“Trap of patriotism” and lack of professionalism are biggest challenges for Ukrainian media

“Trap of patriotism” and lack of professionalism are biggest challenges for Ukrainian media
September 15, 2016.

Journalism in Ukraine faces “trap of patriotism”, ideological influence caused by the conflict in eastern Ukraine, attacks on journalists on social media, dependency on the publisher or donor, excessive orientation on expectations of their audience and inertia.

Kyiv, September 15, 2016. Discussion among the industry professionals may help draw the line between complying with professional ethics and patriotism. Representatives of the media sector drew such a conclusion during the discussion “Self-censorship in Ukrainian media: consequences and means to overcome it” held at Ukraine Crisis Media Center.

Oksana Romanyuk, executive director at the Institute of Mass Information noted that there is almost no censorship as a way of external pressure on media in Ukraine. Over the last eight months there were only seven cases of censorship registered. Censorship often comes as the most acute problem when developments in the east of Ukraine are covered. A recent scandal between the ATO Staff press center and journalists of Hromadske demonstrated that.
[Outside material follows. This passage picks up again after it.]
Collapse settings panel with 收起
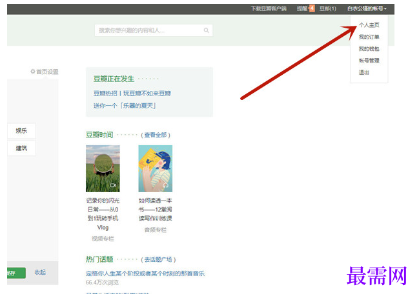(x=40, y=272)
Nastya Stanko, journalist of Hromadske, noted that the Ministry of Defense intends making it mandatory for the journalists to clear with them all the reports from the frontline before they are published. “One thing is if an officer on the spot sees that the journalist has filmed too much, opened a position or weapons that must not be displayed. Another thing is if some of the comments by military staff criticizing their command will be cut or if it will not be possible to film anything, it would probably mean censorship in action,” she noted.

“The trap of patriotism”

One of the biggest challenges is self-censorship as the “trap of patriotism” caused by the choice whether to criticize or not the state at war, with ideological impact and radicalized society as possible frequent outcomes. Experts noted that journalists had split into two camps: representatives of the first one do not criticize the army and the authorities in times of war, others are trying to report in a fact-based and balanced way to the maximum extent possible. “There is a certain ideological conflict between those who think that we need to win this war at any cost and those for whom this fight is for the free and democratic state that respects the rights and freedoms,” noted Maksym Butkevych, human rights defender.

The expert noted that this radicalization is to a certain extent artificial and is enhanced on social media, and is splitting the journalist community.
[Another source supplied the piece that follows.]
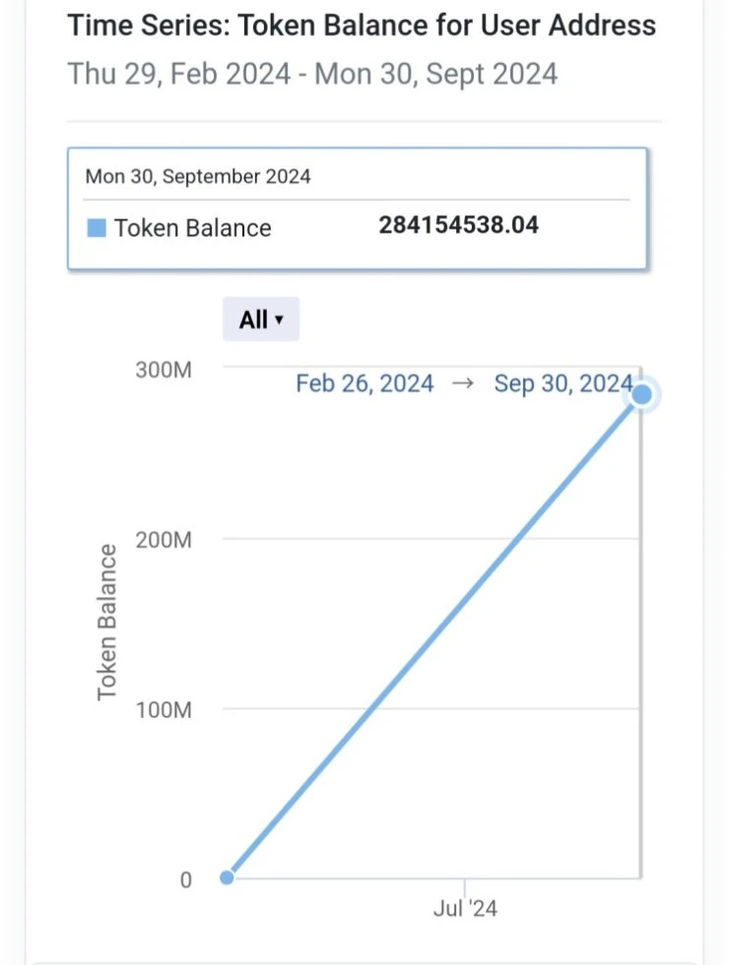Click the highlighted end data point on chart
On the one hand under the war conditions work of the media should not be limited. However journalists cannot publish the information from the frontline that could affect the safety of military including weapons and its deployment places, number, positions and strategic military objects. At the same time journalists must not become propagandists and act the way Russia does, neglecting the journalistic standards. “The position – let’s respond with the actions that they make against us, is very dangerous,” noted Butkevych.

Bot attacks in social media

Journalists are often subject to pressure on social media, when bots and trolls are used as a tool for the pressure. Nastya Stanko noted that not every journalist is willing to continue working in such conditions for security reasons.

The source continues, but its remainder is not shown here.